=== Section Start ===
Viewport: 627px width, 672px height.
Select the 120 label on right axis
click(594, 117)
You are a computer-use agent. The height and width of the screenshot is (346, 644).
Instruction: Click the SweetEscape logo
=== Section End ===
=== Section Start ===
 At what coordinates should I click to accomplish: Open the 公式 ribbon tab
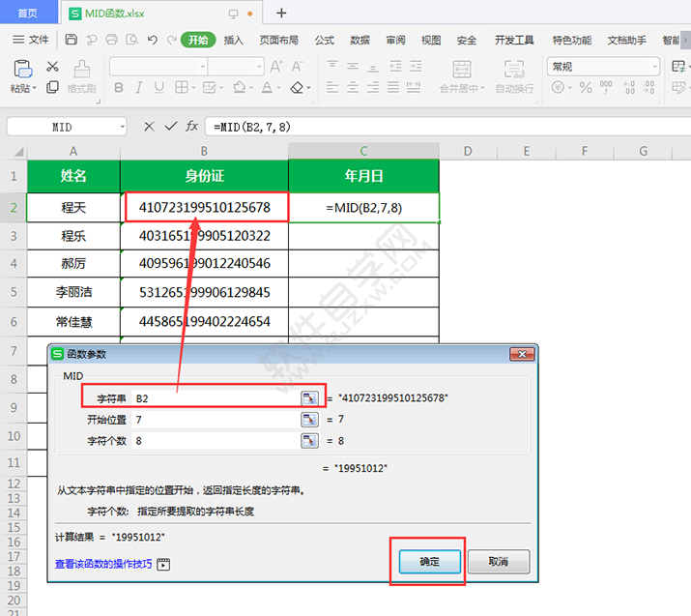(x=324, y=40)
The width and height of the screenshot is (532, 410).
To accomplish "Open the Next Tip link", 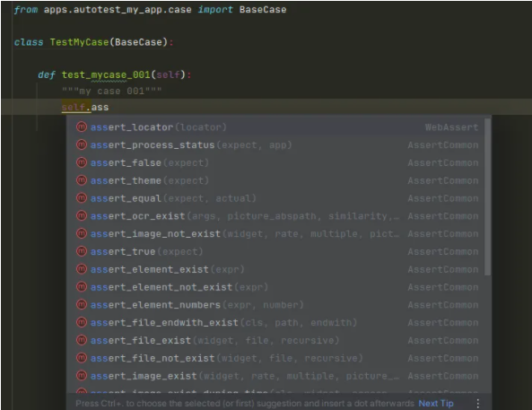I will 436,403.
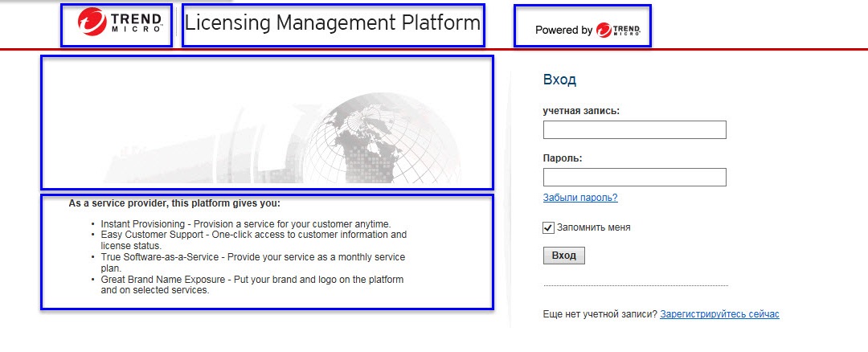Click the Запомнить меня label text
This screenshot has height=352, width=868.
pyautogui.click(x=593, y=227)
=== Section End ===
◆ Work item
Using the entries above, output exactly the lines between the line holding "Select the 120 label on right axis" and the line holding "Instruction: Click the SweetEscape logo", end lines included, and nothing more.

◆ Answer to this task
Select the 120 label on right axis
click(594, 117)
You are a computer-use agent. The height and width of the screenshot is (346, 644).
Instruction: Click the SweetEscape logo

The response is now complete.